There are as many ways of beginning a novel as there are novels, and yet themes and trends are there for the spotting, says British author and journalist Hephzibah Anderson.

She explores “the art of the perfect first sentence” in an article for BBC Culture. (1) Speaking of her own novel, Chastened, published in 2010 , she says the first line “can be a beast to get right”, in particular when it comes to longform fiction, where, considering the time and dedication that goes into writing, “the stakes are vertiginous”. Capturing the attention of readers is no easy task, besieged as they are by competing demands from rival books, never mind films and binge-worthy boxsets, she adds. The first sentence is the writer’s chance to woo the reader. “Make it enticing enough, pack in sufficient intrigue, atmosphere and character, and do so in a voice that’s compelling enough, and the reader will read on”. Some writers will spend months, if not years getting their opening line just right (Stephen King is one such case, it appears).

Here are a few examples:

  • Concise, just three words, as in “Call me Ishmael” (Moby Dick, Herman Melville).
  • Incredibly long, e.g. the 119 words beginning with “It was the best of times, it was the worst of times” (A tale of two cities, Charles Dickens). Dickens is quoted by Anderson as having produced a number of near ideal openers. “Succint perfection” is how she describes “Marley was dead, to begin with” (A Christmas Carol).
  • Sweeping opening statements, such as: “All happy families are alike; each unhappy family is unhappy in its own way” are both “provocative and seductive” in their certainty (Anna Karenina, Leo Tolstoy), and the subtly ironic undertone of “It is a truth universally acknowledged, that a single man in possession of a good fortune, must be in want of a wife” (Pride and Prejudice, Jane Austen) makes it an opener almost on the level of Dickens.
  • An “anomalies paired with the humdrum” opener, which can have an especially alluring effect: “It was a bright cold day in April, and the clocks were striking thirteen” (Nineteen Eighty-Four, George Orwell).
  • What about the power of “mood”? “It was a queer, sultry summer, the summer they electrocuted the Rosenbergs, and I didn’t know what I was doing in New York” (The Bell Jar, Sylvia Plath). Its eerie aimlessness, says Anderson, is made still more affecting for having been published less than a month before Plath’s suicide.
  • There are cases where the authors just stick to the “facts:” “You are about to begin reading Italo Calvino’s new novel, If on a winter’s night a traveller” (If on a winter’s night a traveller, Italo Calvino) or “I am an invisible man” (The invisible man, Ralph Ellison).
  • Often some of the most celebrated first lines “owe their might” largely to what follows: “There was no possibility of taking a walk that day” (Jane Eyre, Charlotte Bronte), and “Last night I dreamt I went to Manderley again” (Rebecca, Daphne du Maurier).

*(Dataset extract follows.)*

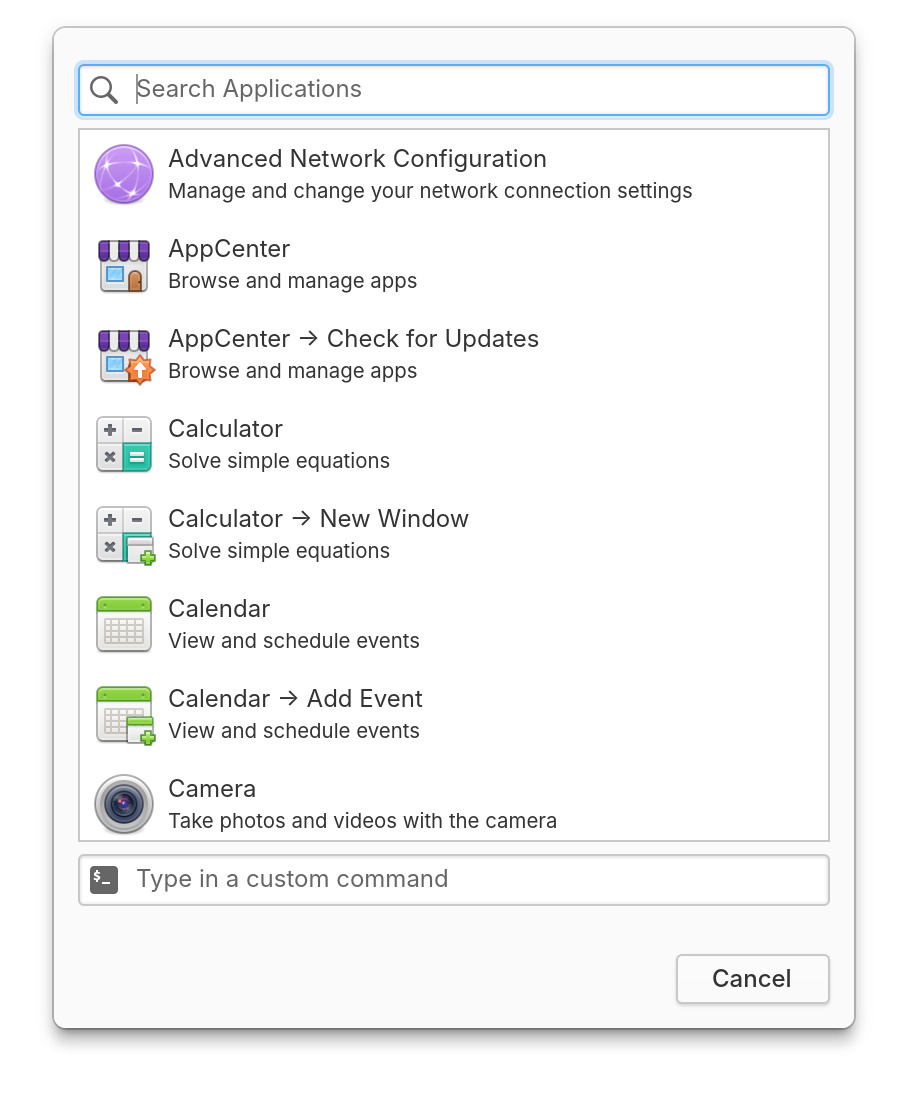Click the magnifying glass search icon

click(104, 90)
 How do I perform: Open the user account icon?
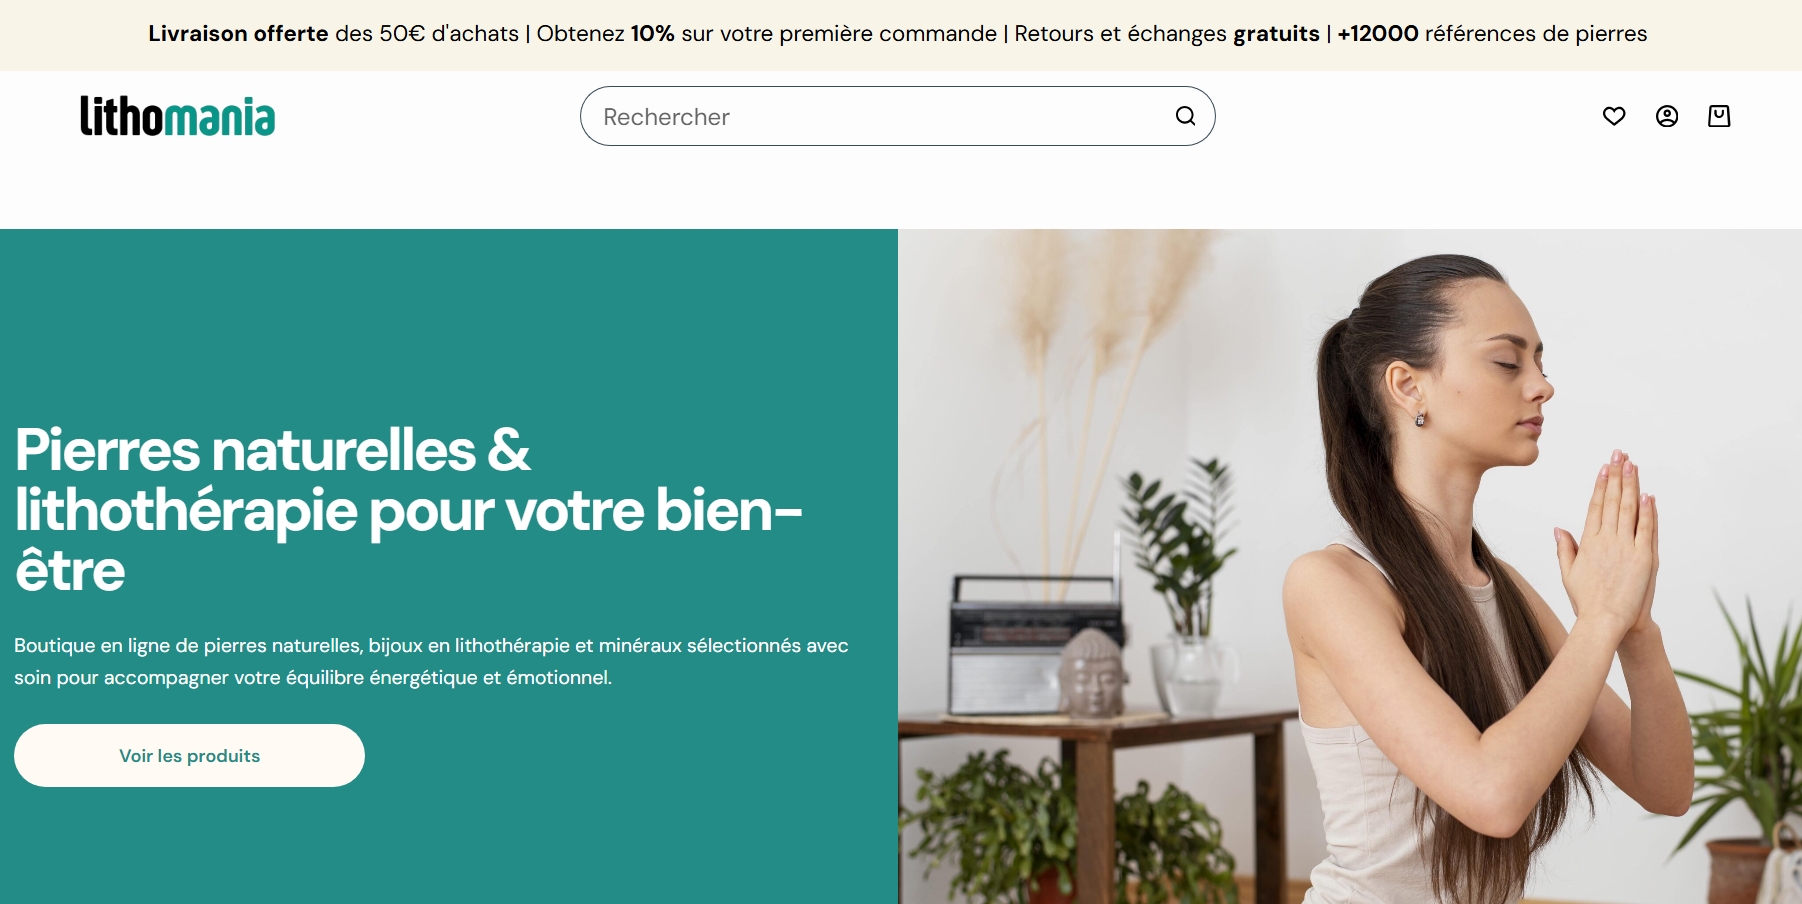(x=1667, y=116)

So what are the rules of writing a great opening line?

Unsurprisingly, says Anderson, for writers with talent enough, there are none. And, actually, some excellent novels have entirely forgettable first lines. Madeleine L’ Engle, for example, even got away with repurposing a cliché in her book A Wrinkle in Time that was so mocked that a prize for worst opening was named after its author. “In any case, Anderson concludes, there is always the novel’s jacket, which an entire team of professionals have laboured to ensure that it sends precisely the right message, “so we’d be dolts to place too much emphasis on its opening sentence”.

Footnotes

1) What are the first best lines in fiction?, Hephzibah Anderson, BBC Culture, October 29, 2019. Hephzibah Anderson is a graduate of Cambridge University where she read English. She is a writer, journalist and broadcaster. She has judged the Independent Foreign Fiction Prize, the Jewish Quarterly/Wingate Award, the Author’s Society’s Betty Trask Award and the PEN New Voices Prize.

Read more

Selection of 83 best openers, Bored Panda

Photo credit: Screenshot of “The Bulwer Lytton Fiction Contest”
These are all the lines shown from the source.